Figure 8: Frame sampling sensitivity: performance saturates around 64 frames, with further increases causing degradation due to token selection saturation.
Frame Selection Visualization and Qualitative Analysis
SurgTEMP's frame selection mechanism consistently identifies clinically informative segments, optimizing attention to safety-relevant events, while avoiding irrelevant out-of-body frames. Visualization corroborates alignment with expert-identified frames, supporting precise clinical assessments.
Figure 9: TEMP module frame selection—informative frames highlighted, aligning with clinical expert choices and facilitating precise reasoning.
Qualitative comparison of model outputs demonstrates that SurgTEMP generates contextually and clinically appropriate responses, excelling in perception, assessment (CVS, difficulty, adverse events, skills), and reasoning (scene description, rationale, planning) over baseline architectures.
Figure 10: SurgTEMP achieves clinically grounded answer generation for perception-level tasks compared to baseline models.
Figure 11: SurgTEMP outperforms baselines in assessment-level tasks—accurate, context-aware clinical responses.
Figure 12: SurgTEMP demonstrates comprehensive, detailed reasoning on surgical scenarios with temporal coherence.
Practical and Theoretical Implications
SurgTEMP addresses domain-specific visual interpretation, temporal granularity, and hierarchical dependencies, providing a robust foundation for intraoperative QA and educational applications.
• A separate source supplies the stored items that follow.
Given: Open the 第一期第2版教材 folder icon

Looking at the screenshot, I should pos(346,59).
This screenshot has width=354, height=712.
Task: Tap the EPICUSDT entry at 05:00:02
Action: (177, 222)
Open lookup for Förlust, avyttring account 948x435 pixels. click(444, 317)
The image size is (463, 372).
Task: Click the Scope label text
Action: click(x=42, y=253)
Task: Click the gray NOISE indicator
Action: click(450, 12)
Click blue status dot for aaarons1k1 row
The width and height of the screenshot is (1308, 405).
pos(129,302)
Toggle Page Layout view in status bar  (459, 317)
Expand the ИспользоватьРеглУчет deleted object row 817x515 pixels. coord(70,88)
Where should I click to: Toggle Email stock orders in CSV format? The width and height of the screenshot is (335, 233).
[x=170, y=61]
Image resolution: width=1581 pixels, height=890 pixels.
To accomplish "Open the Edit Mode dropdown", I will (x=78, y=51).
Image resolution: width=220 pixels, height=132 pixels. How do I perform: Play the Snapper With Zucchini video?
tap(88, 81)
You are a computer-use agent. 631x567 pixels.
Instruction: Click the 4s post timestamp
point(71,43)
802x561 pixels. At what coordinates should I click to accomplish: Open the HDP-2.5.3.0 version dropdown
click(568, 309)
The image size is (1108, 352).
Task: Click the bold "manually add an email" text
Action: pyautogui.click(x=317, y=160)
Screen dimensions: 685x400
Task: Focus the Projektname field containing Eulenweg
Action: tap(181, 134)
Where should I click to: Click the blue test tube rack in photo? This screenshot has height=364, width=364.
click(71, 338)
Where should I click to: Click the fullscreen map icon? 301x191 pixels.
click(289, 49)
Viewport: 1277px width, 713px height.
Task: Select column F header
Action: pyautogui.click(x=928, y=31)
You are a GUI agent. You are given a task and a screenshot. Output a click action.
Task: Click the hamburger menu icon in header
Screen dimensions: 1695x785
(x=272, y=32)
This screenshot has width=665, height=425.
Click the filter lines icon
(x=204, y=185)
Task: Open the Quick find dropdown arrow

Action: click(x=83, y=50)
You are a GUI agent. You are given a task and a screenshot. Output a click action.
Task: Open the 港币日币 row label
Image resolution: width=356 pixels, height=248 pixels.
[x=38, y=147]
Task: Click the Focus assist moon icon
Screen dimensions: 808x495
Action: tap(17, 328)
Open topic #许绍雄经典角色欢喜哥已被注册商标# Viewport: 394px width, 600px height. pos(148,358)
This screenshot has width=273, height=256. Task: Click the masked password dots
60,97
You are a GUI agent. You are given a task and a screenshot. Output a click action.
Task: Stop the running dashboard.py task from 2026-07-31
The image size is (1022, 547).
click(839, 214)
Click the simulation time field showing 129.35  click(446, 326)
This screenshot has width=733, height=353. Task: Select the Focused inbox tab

The text-guided memory architecture enables adaptive reasoning about rare, subtle, or visually ambiguous events. The scalability of the TEMP module facilitates integration with longer and more complex surgical procedures, suggesting potential for broad cross-procedural generalization and AI-driven decision support.
Abstention and uncertainty estimation are not yet implemented; advancing these directions is essential for clinical deployment. Extension to more diverse surgical domains will further validate generalization capabilities.
Conclusion
SurgTEMP delivers a state-of-the-art solution for temporal-aware surgical video question answering, leveraging text-guided hierarchical memory and progressive training on a clinically rich dataset. Empirical results show superior performance on assessment and reasoning tasks, emphasizing the necessity for specialized architecture in safety-critical surgical QA. Future work should prioritize cross-procedural adaptation, uncertainty quantification, and real-time deployment in clinical practice.